According to its latest Compliance and Enforcement Bulletin, published today (May 16), the watchdog intervened in the case of a defined benefit scheme which was considered a funding risk, due to the low level of deficit repair contributions it was making and the length of the proposed recovery plan (more than 13 years).

TPR also considered there was a significant covenant risk - over the years, funds had been taken from the employer and transferred to another company in the group – and governance issues, as the scheme trustee board included the company’s finance director and HR director.

After intervention from the regulator, the company agreed to an upfront payment of £10m to the scheme, a reduction in the recovery plan length to seven years, annual deficit recovery payments of £3.7m and a commitment to stop dividend payments for six years.

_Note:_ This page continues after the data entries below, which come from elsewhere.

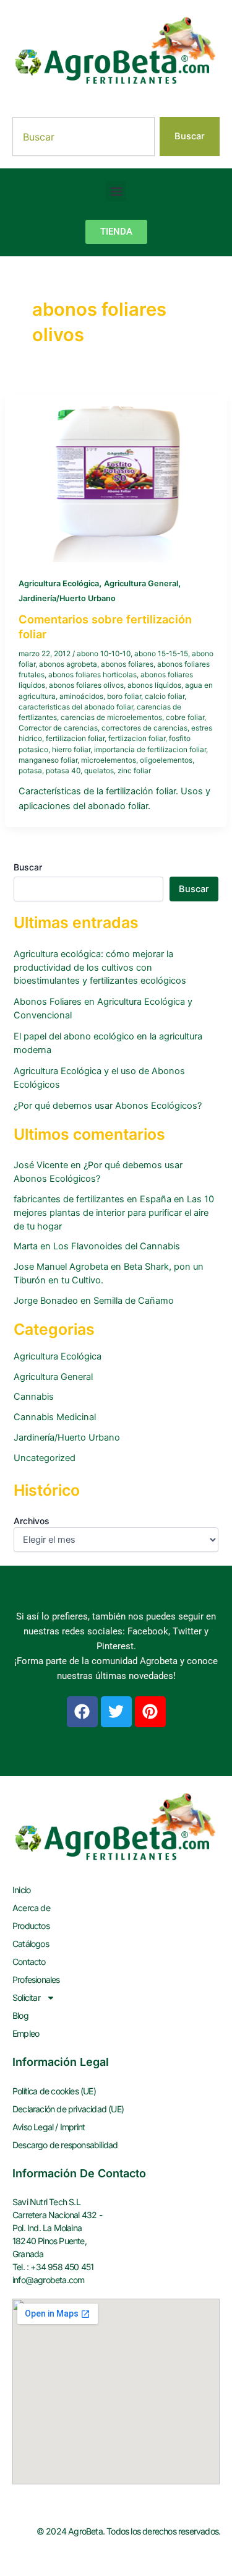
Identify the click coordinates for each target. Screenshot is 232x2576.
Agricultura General (141, 583)
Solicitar (26, 1997)
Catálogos (30, 1943)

FTAdviser reported in December that 115 companies were paying, on average, six times more in dividends than in pension contributions to their final salary plans, after the collapse of contractor Carillion brought to light differences in policies.

However, the Department for Work and Pensions has dismissed calls for the regulator to be alerted to companies which pay out large dividends.

Nicola Parish, TPR’s executive director of frontline regulation, said the regulator has set out its expectations for all workplace pension schemes clearly and will continue to intervene where it has "concerns that a DB scheme is not being treated fairly by an employer".

She said: "This is one of many examples of our work with trustees and employers to secure appropriate recovery plans and agree acceptable deficit recovery payments, better protecting the savers in those schemes."

In its work on auto-enrolment, TPR saw a 15 per cent increase in the use of its powers against employers compared with the previous quarter.

The regulator explained that the recent rise is due to an increasing number of employers reaching their three-year re-enrolment date, which must re-declare compliance to TPR, as well as the continued enforcement activity against employers after the first increase of combined minimum contributions in April 2018 to 5 per cent.

FTAdviser reported yesterday TPR will be cracking down on employers suspected of not complying with their auto-enrolment duties by conducting short-notice inspections over the summer.